You shipped your AI agent. It works in testing. Then a user reports a wrong answer, your LLM costs spike 3x overnight, and you have no idea which tool call caused it. Without observability, production AI is a black box.
LangSmith is the observability and evaluation platform for LangChain/LangGraph agents. After running it across every agent I've shipped — BandiFinder (procurement matching), Pellemoda (inventory forecasting), RevAgent (autonomous RevOps), and Holding Morelli (compliance monitoring) — here's how to use it effectively.
Setup: Two Lines
import os
os.environ["LANGSMITH_TRACING"] = "true"
os.environ["LANGSMITH_PROJECT"] = "revagent-prod"That's it. Every LangChain/LangGraph operation is now traced — LLM calls, tool invocations, retrieval steps, state transitions. No code changes to your agent.

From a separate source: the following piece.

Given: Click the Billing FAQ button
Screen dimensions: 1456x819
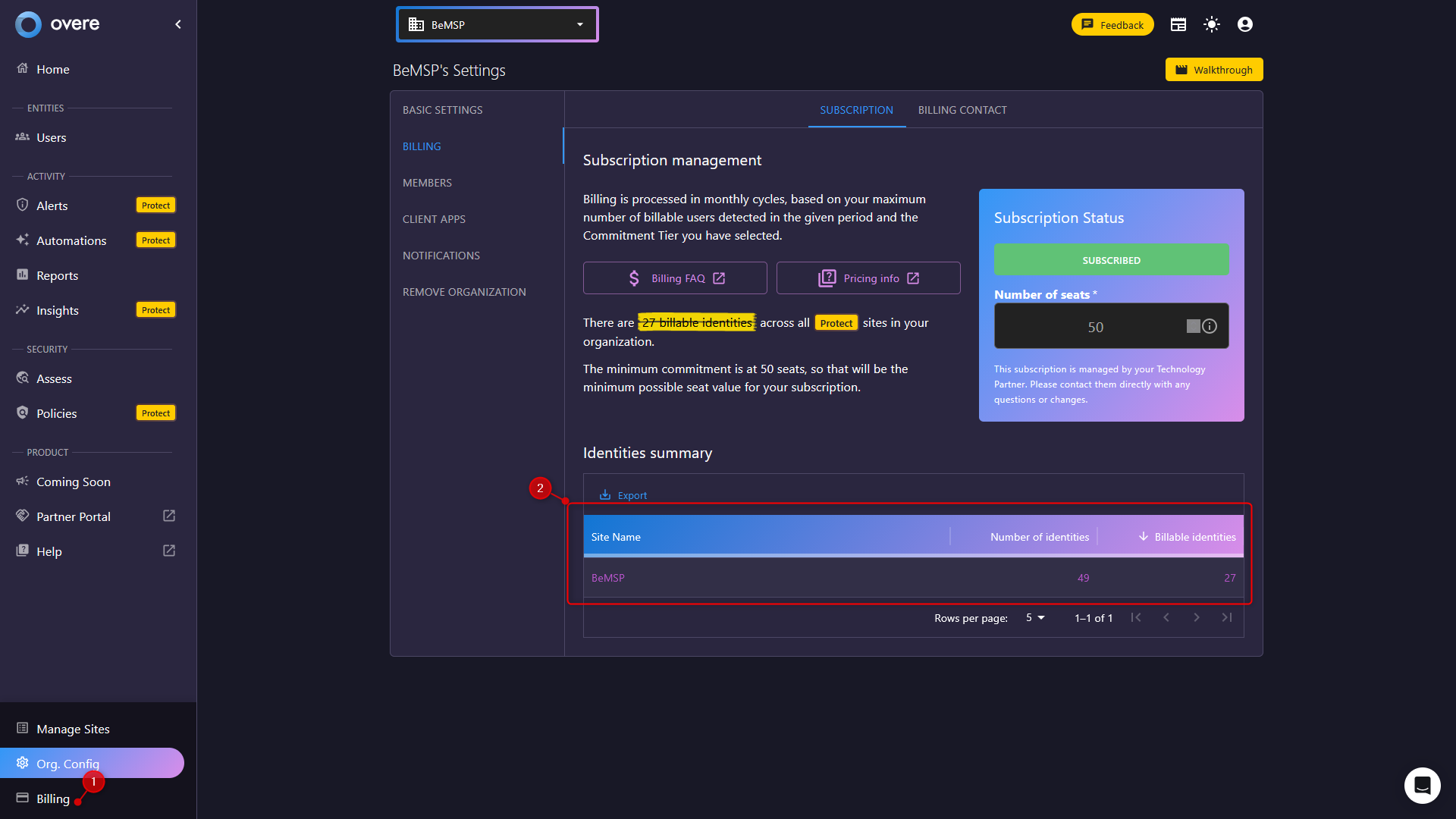Looking at the screenshot, I should (x=674, y=278).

Tracing: See What Your Agent Thinks
Every agent run produces a trace — a tree of operations showing exactly what happened:
Trace: "Score deal risk for Acme Corp"
├── LLM Call (gpt-4o-mini) — 340 tokens, 0.8s, $0.0003
│ └── Decision: "Need CRM data before scoring"
├── Tool Call: fetch_deal_data("acme-corp")
│ └── Result: {stage: "negotiation", amount: 85000, days_open: 45}
├── Tool Call: analyze_email_threads("acme-corp")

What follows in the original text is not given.